Horn vs. Crawford: Facts to Know Heading Into WBO Welterweight World Title Fight
Undefeated records will be on the line when Jeff Horn and Terence Crawford clash for the WBO welterweight world title June 9 in Las Vegas at the MGM Grand Garden Arena.
Horn, the current champion, has a career record of 18-0-1. The Australia native claimed the title last July in his hometown of Brisbane after a unanimous decision over Manny Pacquiao.
Crawford, who hails from Omaha, Neb., is the challenger despite having a 32-0 record. With titles in the 135 and 140 pound divisions, Crawford will attempt to become a three-weight world champion when he fights Horn at 147 pounds.
Here is some more key information on the fight, courtesy of Opta:
Horn is set to make his first appearance in the United States. All of his previous 19 bouts as a professional have taken place in either Australia or New Zealand.
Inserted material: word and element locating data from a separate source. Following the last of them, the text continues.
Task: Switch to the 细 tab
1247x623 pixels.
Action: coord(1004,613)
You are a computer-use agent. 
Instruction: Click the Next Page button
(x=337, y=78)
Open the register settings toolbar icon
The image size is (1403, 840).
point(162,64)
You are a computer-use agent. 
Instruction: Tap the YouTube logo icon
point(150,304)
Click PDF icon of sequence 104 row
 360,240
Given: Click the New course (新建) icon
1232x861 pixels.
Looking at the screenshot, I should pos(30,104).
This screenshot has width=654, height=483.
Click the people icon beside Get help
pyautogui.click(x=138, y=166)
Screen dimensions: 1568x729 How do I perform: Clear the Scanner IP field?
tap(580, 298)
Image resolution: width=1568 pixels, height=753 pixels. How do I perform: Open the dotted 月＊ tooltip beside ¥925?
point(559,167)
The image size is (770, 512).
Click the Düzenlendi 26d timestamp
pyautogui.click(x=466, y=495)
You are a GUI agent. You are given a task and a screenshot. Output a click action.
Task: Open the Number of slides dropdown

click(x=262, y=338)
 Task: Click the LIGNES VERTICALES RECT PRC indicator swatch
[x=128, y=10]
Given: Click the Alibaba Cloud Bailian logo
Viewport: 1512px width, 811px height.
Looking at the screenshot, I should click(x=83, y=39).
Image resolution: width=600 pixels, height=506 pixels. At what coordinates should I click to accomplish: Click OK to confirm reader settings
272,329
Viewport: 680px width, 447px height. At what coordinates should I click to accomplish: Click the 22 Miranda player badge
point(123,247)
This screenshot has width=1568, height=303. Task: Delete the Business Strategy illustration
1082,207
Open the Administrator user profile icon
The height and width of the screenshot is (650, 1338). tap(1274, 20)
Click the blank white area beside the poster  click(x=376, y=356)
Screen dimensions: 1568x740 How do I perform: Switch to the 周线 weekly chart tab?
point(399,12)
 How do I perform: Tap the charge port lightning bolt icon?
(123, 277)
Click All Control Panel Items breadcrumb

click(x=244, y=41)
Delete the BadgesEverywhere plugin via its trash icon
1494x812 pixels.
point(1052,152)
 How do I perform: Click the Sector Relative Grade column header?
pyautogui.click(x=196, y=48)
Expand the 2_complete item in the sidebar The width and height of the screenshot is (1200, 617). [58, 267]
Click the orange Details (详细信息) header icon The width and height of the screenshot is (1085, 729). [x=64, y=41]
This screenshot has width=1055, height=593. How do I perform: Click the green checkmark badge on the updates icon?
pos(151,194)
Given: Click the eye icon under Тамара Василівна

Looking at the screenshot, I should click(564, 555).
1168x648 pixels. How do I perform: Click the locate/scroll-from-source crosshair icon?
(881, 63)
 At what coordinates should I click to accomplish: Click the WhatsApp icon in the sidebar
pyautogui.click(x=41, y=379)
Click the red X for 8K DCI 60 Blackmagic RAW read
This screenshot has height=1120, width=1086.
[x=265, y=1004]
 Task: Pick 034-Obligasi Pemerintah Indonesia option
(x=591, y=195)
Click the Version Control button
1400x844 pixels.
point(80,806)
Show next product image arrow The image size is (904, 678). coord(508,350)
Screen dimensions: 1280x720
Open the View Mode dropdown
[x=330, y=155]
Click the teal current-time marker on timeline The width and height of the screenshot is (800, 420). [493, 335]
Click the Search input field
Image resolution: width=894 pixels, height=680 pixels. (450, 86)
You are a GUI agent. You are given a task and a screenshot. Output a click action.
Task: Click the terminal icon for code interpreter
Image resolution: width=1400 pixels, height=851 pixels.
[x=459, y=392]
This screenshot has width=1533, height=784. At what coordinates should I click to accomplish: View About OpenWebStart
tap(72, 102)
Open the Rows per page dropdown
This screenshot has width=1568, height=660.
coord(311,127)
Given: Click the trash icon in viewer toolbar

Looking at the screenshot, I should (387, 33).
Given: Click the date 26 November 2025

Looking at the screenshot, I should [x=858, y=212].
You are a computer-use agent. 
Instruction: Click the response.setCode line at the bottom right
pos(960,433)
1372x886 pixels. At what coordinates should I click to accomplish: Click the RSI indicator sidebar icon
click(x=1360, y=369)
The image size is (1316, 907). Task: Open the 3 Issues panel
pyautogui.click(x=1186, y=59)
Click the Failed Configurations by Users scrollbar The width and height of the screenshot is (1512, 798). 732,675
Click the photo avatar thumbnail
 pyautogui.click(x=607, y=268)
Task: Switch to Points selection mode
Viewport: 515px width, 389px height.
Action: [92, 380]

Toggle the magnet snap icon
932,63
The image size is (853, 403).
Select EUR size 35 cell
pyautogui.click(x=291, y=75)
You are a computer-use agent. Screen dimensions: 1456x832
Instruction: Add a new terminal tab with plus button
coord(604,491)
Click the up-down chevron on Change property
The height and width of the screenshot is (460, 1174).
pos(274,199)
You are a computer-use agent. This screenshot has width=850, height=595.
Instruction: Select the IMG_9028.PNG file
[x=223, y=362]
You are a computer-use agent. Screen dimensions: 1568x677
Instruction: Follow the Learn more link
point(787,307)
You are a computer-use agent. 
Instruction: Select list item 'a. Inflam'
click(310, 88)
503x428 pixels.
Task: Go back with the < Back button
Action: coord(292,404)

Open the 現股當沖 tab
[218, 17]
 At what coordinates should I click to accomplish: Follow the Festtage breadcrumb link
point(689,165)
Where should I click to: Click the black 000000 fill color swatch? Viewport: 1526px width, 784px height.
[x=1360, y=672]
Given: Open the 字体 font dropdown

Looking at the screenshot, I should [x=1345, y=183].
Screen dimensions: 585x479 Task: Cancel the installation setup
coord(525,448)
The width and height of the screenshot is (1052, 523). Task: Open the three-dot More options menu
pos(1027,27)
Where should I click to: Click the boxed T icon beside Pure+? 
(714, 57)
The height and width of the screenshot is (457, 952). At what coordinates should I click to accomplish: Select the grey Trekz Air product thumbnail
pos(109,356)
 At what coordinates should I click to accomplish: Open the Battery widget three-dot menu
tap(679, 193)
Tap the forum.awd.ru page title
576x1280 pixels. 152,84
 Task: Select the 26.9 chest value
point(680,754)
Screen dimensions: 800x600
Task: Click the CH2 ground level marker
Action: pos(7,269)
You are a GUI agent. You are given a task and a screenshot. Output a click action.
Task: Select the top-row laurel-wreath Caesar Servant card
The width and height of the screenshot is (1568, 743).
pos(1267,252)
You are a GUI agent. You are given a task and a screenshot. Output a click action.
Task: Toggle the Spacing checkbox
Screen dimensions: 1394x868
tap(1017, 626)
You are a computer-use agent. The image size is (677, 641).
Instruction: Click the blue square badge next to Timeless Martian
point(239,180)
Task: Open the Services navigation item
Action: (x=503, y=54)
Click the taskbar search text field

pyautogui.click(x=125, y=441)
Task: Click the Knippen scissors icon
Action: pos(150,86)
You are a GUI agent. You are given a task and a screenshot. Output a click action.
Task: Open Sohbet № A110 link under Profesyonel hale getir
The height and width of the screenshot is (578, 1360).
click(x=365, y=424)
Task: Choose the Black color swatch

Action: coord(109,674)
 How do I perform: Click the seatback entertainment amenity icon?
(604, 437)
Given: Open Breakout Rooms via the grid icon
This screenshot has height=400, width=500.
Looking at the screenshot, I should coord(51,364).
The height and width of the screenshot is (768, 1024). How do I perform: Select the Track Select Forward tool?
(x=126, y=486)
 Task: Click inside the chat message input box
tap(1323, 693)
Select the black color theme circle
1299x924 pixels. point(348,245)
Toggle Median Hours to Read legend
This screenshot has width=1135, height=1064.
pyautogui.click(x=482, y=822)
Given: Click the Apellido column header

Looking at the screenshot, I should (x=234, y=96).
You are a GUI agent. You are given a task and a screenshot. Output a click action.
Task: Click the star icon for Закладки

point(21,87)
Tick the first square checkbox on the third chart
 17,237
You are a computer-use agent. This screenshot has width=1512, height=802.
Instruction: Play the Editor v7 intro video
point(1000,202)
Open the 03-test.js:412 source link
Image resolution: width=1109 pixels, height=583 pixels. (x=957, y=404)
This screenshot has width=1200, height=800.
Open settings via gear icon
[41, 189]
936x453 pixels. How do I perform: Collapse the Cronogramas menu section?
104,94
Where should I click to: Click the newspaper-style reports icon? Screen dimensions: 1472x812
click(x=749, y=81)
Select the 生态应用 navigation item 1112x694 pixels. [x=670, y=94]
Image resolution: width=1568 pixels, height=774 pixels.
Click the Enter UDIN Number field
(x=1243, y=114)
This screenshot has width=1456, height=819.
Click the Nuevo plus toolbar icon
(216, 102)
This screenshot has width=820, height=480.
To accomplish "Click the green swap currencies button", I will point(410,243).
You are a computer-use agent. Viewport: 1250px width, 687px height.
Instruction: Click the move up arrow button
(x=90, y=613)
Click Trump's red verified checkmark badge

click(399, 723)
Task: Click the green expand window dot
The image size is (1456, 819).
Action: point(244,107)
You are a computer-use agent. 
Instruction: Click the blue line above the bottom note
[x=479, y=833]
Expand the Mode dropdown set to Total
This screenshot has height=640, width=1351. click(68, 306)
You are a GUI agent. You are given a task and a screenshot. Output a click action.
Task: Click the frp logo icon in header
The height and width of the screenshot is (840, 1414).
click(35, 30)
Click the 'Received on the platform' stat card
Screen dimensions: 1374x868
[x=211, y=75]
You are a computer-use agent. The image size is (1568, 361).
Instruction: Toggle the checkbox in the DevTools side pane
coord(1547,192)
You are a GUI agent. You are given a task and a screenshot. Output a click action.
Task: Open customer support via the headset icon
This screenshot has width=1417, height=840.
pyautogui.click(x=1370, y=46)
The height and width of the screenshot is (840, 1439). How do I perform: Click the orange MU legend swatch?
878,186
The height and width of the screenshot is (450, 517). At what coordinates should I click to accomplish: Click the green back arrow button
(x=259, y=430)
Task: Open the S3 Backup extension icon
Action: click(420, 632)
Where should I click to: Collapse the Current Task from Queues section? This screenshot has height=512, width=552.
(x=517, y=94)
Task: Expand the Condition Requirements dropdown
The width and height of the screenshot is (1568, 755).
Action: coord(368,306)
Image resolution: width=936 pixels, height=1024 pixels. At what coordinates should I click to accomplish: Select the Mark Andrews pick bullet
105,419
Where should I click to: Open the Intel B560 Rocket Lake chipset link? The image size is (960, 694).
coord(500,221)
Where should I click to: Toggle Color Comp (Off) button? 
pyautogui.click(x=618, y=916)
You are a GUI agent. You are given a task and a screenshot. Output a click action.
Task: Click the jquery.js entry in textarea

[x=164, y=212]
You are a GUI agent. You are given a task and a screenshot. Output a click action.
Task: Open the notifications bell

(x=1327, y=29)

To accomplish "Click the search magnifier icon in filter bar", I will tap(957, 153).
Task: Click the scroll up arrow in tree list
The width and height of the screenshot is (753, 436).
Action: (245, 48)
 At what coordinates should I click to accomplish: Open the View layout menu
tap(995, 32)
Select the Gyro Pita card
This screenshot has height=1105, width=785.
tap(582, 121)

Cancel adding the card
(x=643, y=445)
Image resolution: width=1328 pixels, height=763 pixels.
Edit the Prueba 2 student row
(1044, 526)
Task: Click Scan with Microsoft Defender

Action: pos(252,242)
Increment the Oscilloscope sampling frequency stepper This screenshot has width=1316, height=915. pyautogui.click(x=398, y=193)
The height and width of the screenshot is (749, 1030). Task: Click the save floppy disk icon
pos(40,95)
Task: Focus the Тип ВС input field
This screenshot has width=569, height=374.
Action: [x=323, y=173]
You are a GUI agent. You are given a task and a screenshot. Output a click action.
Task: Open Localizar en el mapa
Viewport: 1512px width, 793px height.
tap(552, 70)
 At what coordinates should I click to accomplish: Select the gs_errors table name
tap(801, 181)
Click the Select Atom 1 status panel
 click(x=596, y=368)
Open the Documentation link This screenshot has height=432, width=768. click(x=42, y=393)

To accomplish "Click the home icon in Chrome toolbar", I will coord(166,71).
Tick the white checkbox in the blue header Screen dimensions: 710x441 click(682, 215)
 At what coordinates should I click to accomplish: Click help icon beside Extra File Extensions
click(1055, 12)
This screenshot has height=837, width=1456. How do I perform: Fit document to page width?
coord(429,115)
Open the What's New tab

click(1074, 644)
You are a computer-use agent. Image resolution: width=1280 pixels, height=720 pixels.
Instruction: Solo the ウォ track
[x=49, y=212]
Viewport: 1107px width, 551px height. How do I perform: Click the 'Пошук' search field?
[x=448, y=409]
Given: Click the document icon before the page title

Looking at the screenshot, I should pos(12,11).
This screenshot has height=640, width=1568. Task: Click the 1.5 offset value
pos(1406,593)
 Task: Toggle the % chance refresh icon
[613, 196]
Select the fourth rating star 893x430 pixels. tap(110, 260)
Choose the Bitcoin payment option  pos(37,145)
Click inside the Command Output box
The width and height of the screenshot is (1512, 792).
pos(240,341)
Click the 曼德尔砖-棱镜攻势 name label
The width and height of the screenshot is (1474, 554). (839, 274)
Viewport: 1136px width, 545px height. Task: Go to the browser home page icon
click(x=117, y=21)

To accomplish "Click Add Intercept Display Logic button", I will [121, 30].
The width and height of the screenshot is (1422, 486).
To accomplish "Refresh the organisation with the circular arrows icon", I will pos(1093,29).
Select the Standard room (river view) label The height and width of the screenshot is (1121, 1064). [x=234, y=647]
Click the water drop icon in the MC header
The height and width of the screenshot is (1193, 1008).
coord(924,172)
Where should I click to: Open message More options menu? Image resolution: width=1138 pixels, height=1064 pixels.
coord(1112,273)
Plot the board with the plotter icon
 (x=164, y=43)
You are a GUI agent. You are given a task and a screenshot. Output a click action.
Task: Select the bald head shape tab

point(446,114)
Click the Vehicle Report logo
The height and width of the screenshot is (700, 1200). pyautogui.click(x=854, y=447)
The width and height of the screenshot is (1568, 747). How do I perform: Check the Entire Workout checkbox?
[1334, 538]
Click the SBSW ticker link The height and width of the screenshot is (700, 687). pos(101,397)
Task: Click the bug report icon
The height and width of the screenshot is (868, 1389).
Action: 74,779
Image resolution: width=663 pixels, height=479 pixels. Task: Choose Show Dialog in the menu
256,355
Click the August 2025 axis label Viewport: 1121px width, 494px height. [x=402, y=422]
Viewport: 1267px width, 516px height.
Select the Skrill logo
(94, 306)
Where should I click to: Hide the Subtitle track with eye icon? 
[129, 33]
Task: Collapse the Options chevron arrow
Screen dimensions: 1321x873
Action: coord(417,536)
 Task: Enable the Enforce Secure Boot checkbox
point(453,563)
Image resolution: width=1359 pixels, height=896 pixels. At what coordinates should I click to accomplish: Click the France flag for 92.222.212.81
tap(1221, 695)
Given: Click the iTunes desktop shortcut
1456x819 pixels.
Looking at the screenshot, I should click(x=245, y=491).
Crawford got his hands on a world title for the first time back in 2014; he travelled to take on Ricky Burns in Glasgow, beating the Scotsman on the cards in the champion’s backyard.
Since recording a unanimous decision over Ricky Burns, Crawford has forced a stoppage in seven of his nine outings, the exceptions being Ray Beltrán and Viktor Postol. Each of those fights have been with a world title on the line.
Crawford is regarded as a consensus top three pound-for-pound fighter at the moment alongside Gennady Golovkin and Vasyl Lomachenko. His ability to switch hit seamlessly from orthodox to southpaw is one of his signature attributes.
This will be Horn’s third world title bout compared to Crawford’s 11th. Crawford has been away from the ring for 10 months, the longest absence of his career to date. Horn’s last fight was in December 2017, a TKO over Gary Corcoran.
This bout was postponed, originally set to take place in April 2018. But it was rescheduled because of an injury picked up by Crawford. Horn was involved in a car accident on May 24, but he remains able to fight after not suffering an injury.
Although both are the same age, Crawford turned professional five years before Horn and has racked up 168 rounds across 32 fights while Horn has only been involved in 19 bouts. But unlike Crawford, Horn represented his country at an Olympics Games (London 2012) prior to turning over into the paid ranks.